In contrast, for five surgery patients who lost segments of the sigmoid colon, which is near the end of the GI tract, 97 percent of the WSS scores comparing pre- and post-surgery samples were above the cutoff, indicating stable strains over time, despite the operations. Three of those patients showed a single new microbe strain in a particular bacterial species. The other two had no new strains. This 97 percent is similar to the stability of gut microbiota seen over one or two years in people who have not had an operation.
“Our study describes, for the first time, the emergence of new microbe strains in the fecal community following alteration of the upper gastrointestinal tract,” Morrow said. “Most probably, the origins of the new strains in the fecal community are the tissue-associated microbe communities of the small intestine. Since the surgery resulted in a permanent physiological alteration, the new microbe strains reflect the response to these environmental changes in the GI tract.”

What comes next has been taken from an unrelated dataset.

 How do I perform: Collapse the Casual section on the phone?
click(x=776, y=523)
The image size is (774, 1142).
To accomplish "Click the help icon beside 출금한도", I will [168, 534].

“In a broader implication,” Morrow said, “the realization that humans can harbor multiple strains of the same microbes provides us with a new appreciation for the complexity of the human GI microbe community. It reinforces the importance of our ongoing studies to examine the impact that other microbiome disrupting treatments, such as antibiotics and cancer chemotherapy, have on the structure of the GI tract microbe community.”
Besides Morrow, authors of the study “New microbe genomic variants in patients fecal community following surgical disruption of the upper human gastrointestinal tract” are Ranjit Kumar, Ph.D., UAB Center for Clinical and Translational Science Informatics Institute; Jayleen Grams, Daniel I. Chu and Richard Stahl, UAB Department of Surgery; Kelly Goldsmith, Michael Crowley and David K. Crossman, UAB Department of Genetics and Heflin Center for Genomic Sciences; Peter Eipers, UAB Department of Cell, Developmental and Integrative Biology; and Elliot J. Lefkowitz, UAB Department of Microbiology. All the departments are in the UAB School of Medicine.
Support for the UAB Microbiome Resource came through the UAB School of Medicine, O’Neal Comprehensive Cancer Center at UAB, the UAB Center for Clinical and Translational Science, the UAB University Wide Institutional Core, the Heflin Center for Genomic Sciences, and the UAB Microbiome Center. Support also came from a 2016 Central Surgical Association Foundation Enrichment Award.